Il Divo announced his death on social media. “It is with heavy hearts that we are letting you know that our friend and partner, Carlos Marín, has passed away,” the group wrote in a post on Twitter.
The post did not specify a cause, but Mr. Marín had been admitted to a Manchester hospital earlier this month with Covid-19, and on Dec. 9 the group announced that it was postponing remaining dates on its 2021 tour of Britain “due to illness.” A recent post on Il Divo’s Facebook page asked fans for prayers and good wishes for Mr. Marín.
“I am devastated Carlos Marín has passed away,” Mr. Cowell wrote on Sunday on Twitter. “He loved life. He loved performing and always had so much appreciation towards the fans who supported the group from Day 1.”
Mr. Marín was born on Oct. 13, 1968, in Rüsselsheim, a German city southwest of Frankfurt, and was something of a child prodigy. Nicknamed “the Little Caruso,” he recorded his first record, in the Netherlands, under the name Carlito when he was 8.
When he was 12, his family relocated to Madrid, where he studied at the Royal Conservatory. He also won several television talent contests.
He began making a name for himself in opera and musical theater, appearing in productions of “Les Miserables,” “Man of La Mancha,” “La Traviata” and more. The opportunity to be part of Mr. Cowell’s group, though, changed the direction of his career.
“I had opera bookings until 2008,” Mr. Marín told The Sunday Herald Sun of Australia in 2005, “but decided the risk to get involved with something like this was worth it.”
Around 2001, Mr. Cowell, who would soon become known to American television audiences as a judge on “American Idol,” started thinking of forming a male singing group along the lines of the Three Tenors — José Carreras, Plácido Domingo and Luciano Pavarotti — who had been merging opera and pop for a decade.

**Listed entries**
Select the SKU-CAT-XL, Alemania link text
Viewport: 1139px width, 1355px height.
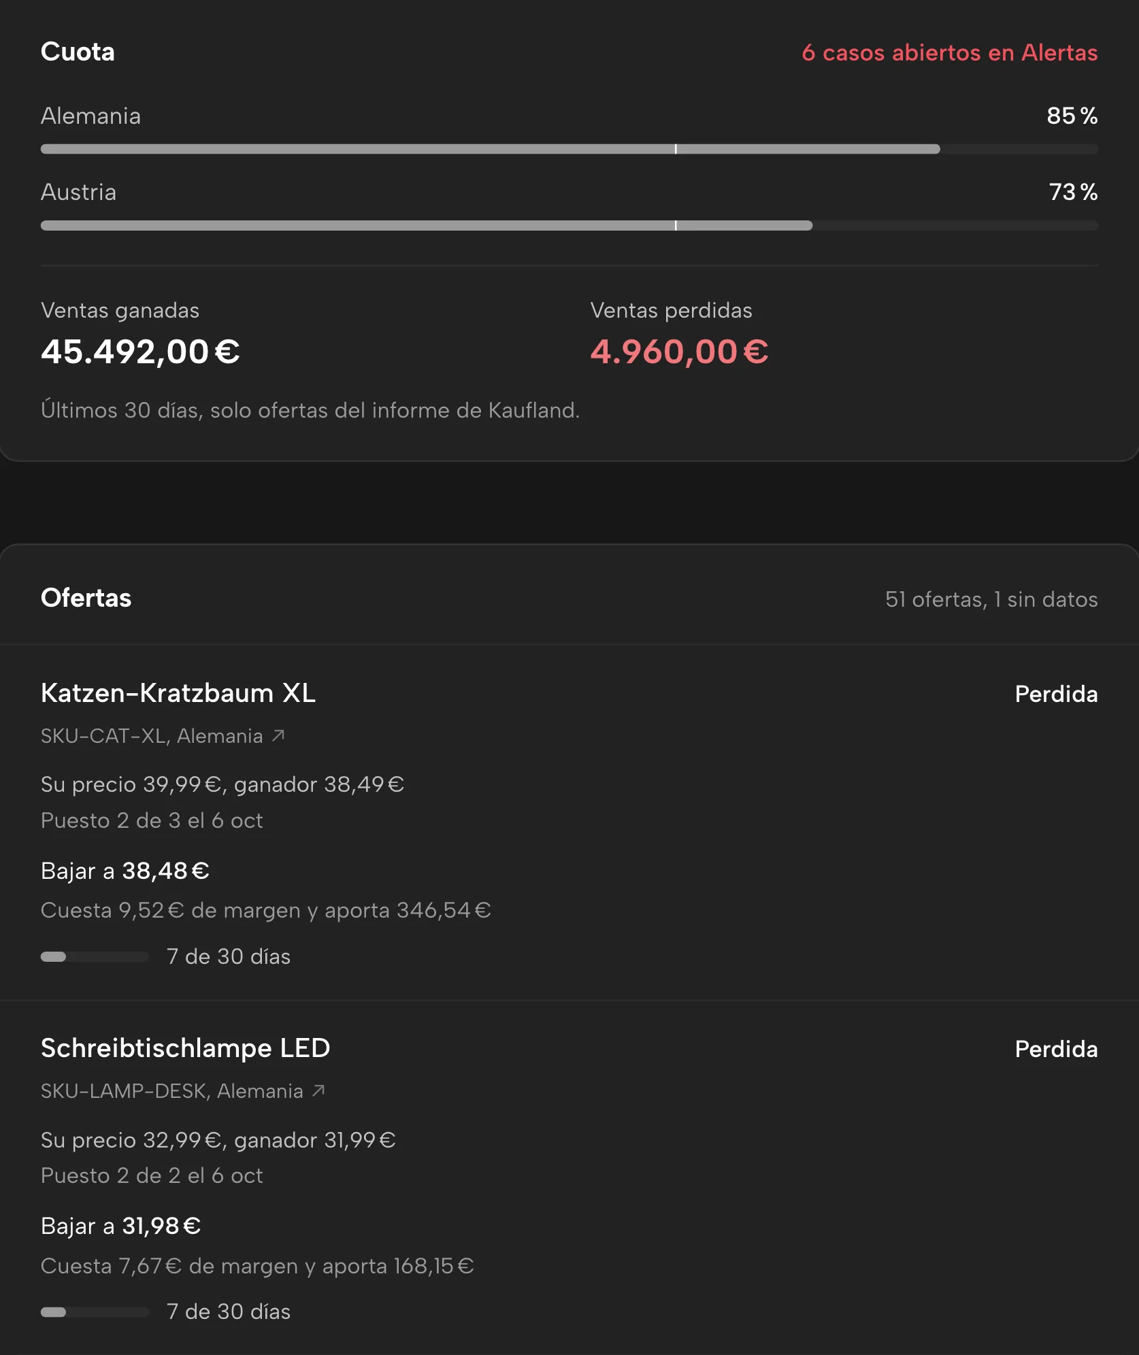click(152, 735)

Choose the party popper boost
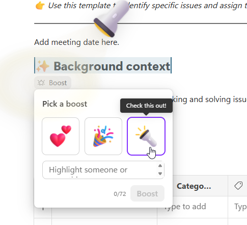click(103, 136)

**Activity 1**
Using the text on Carlos Marín, explain in one to three sentences why he joined Simon Cowell's group even though he had opera bookings until 2008.
**Activity 2**
Extend the text on Carlos Marín from the end of the paragraph about Mr. Cowell's idea for a male singing group modeled on the Three Tenors.

**Exercise output 1**
He had opera engagements lined up until 2008 but judged that the risk of getting involved with Mr. Cowell's group was worth it. He told The Sunday Herald Sun of Australia this in 2005.

**Exercise output 2**
He began searching for singers, sending scouts to the world’s opera stages. But by early 2003 he was growing frustrated, unable to find the voices, physiques and personalities he thought could work in the genre that is sometimes called popera. As Mr. Cowell told the story to The Daily Mail of London in 2004, it was Mr. Marín who changed the picture.
“A year and a half ago, I thought it was never going to happen,” Mr. Cowell said. “I gave it three months, and then I got a visit from Carlos Marín, a 35-year-old Spaniard. A star had walked into my office. He was very charming and, when he sang, every hair on my neck stood up.”
Soon he had paired Mr. Marín with Urs Bühler of Switzerland, David Miller of the United States and Sébastien Izambard of France. The group performed and recorded songs in multiple languages — Spanish, English, Italian, French — and hit a sweet spot for a huge number of fans. Il Divo covered pop songs, songs from musical theater and classical and religious songs, all of them done in a style that some found sigh-inducing but that others, especially critics, found manipulative and cheesy.
“The singers looked in their shiny designer suits to have burst from the cover of a Harlequin Romance novel,” Chris Lee, reviewing a sold-out show at the 6,200-seat Gibson Amphitheater in Los Angeles, wrote in The Los Angeles Times in 2006. He called the quartet “a virtual United Nations of steamy hunkitude.”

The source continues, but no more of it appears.